Studio album by the Rolling Stones
- Released: November 1965
- Recorded: 8 August 1963 – 26 October 1965
- Studios: RCA, Hollywood; Decca, London; Chess, Chicago; IBC, London;
- Genre: Rock
- Length: 29:04
- Label: London
- Producer: Andrew Loog Oldham

The Rolling Stones US album chronology
| Out of Our Heads (1965) | December's Children (And Everybody's) (1965) | Big Hits (High Tide and Green Grass) (1966) |

Singles from December's Children (And Everybody's)
- "Get Off of My Cloud" Released: 24 September 1965; "As Tears Go By" Released: 18 December 1965;

= December's Children (And Everybody's) =

December's Children (And Everybody's) is the fifth American studio album by the English rock band the Rolling Stones, released in November 1965. It is primarily compiled from different released tracks from across the band's recording career up to that point, including the UK version of Out of Our Heads. Bassist Bill Wyman quotes Jagger in 1968 calling the record "[not] an album, it's just a collection of songs". Accordingly, it is only briefly detailed in Wyman's otherwise exhaustive book Rolling with the Stones. It features their then-recent transatlantic hit single "Get Off of My Cloud", as well as their own remake of Marianne Faithfull's Jagger/Richards-penned hit "As Tears Go By", which was released as the album's second single in the US.

==Recording and music==
It is the last of the group's early releases to feature numerous cover songs; writers Mick Jagger and Keith Richards wrote only half of the songs themselves. There had been no sessions to record the LP; many of the songs were from the UK edition of Out of Our Heads recorded in September 1965 in Los Angeles. Many of the tracks had appeared earlier in the UK versions of Rolling Stones albums or had been released on singles or EPs, but had not been heard in the American market; other tracks were unreleased tracks that had been recorded during other recording sessions.

==Title and packaging==
The title of the album came from the band's manager, Andrew Loog Oldham (who facetiously credits it to "Lou Folk-Rock Adler" in his liner notes on the back cover). According to Jagger, it was Oldham's idea of hip, Beat poetry. The front cover photo of the band, by Gered Mankowitz, had previously been used for the UK edition of Out of Our Heads.

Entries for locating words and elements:
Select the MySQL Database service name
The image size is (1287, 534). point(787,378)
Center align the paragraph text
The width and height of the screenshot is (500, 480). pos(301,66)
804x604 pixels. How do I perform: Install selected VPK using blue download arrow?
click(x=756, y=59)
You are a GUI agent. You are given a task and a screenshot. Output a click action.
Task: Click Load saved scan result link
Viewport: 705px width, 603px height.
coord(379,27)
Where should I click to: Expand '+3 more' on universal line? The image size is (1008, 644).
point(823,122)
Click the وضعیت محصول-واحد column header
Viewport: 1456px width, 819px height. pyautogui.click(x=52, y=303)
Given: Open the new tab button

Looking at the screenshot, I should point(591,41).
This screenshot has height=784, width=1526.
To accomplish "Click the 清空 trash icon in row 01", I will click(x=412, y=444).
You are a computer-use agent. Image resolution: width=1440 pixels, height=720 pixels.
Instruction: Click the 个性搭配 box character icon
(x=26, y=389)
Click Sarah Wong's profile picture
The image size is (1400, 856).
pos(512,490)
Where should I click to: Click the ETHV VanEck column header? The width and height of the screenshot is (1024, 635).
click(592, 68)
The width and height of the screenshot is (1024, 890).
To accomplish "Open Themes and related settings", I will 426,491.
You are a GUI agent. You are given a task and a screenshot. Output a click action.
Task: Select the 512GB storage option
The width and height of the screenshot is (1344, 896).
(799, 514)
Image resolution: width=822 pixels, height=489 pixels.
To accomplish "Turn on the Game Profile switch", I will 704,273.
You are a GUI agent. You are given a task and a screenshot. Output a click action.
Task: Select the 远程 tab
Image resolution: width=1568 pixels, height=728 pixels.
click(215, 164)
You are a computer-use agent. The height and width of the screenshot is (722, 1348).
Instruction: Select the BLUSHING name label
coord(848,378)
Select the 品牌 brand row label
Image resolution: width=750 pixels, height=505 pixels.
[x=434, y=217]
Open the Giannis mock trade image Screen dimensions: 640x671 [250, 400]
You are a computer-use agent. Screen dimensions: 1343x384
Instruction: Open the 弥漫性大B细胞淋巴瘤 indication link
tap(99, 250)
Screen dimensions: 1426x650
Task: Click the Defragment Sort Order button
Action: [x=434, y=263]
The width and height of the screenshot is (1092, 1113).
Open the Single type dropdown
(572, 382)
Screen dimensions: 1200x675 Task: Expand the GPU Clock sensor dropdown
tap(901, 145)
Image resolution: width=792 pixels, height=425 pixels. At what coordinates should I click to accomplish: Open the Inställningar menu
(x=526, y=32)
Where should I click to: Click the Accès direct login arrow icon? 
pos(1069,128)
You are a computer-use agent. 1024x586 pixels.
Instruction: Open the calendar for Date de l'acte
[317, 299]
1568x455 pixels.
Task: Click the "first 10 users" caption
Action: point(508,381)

* [STATED TASK A]: In the album article, which song was released as the album's second single in the US?
* [STATED TASK B]: Translate this sentence from the album article into Spanish: "The front cover photo of the band, by Gered Mankowitz, had previously been used for the UK edition of Out of Our Heads."

* [TASK SOLUTION A]: "As Tears Go By"

* [TASK SOLUTION B]: La foto de la banda en la portada, obra de Gered Mankowitz, ya se había usado en la edición británica de Out of Our Heads.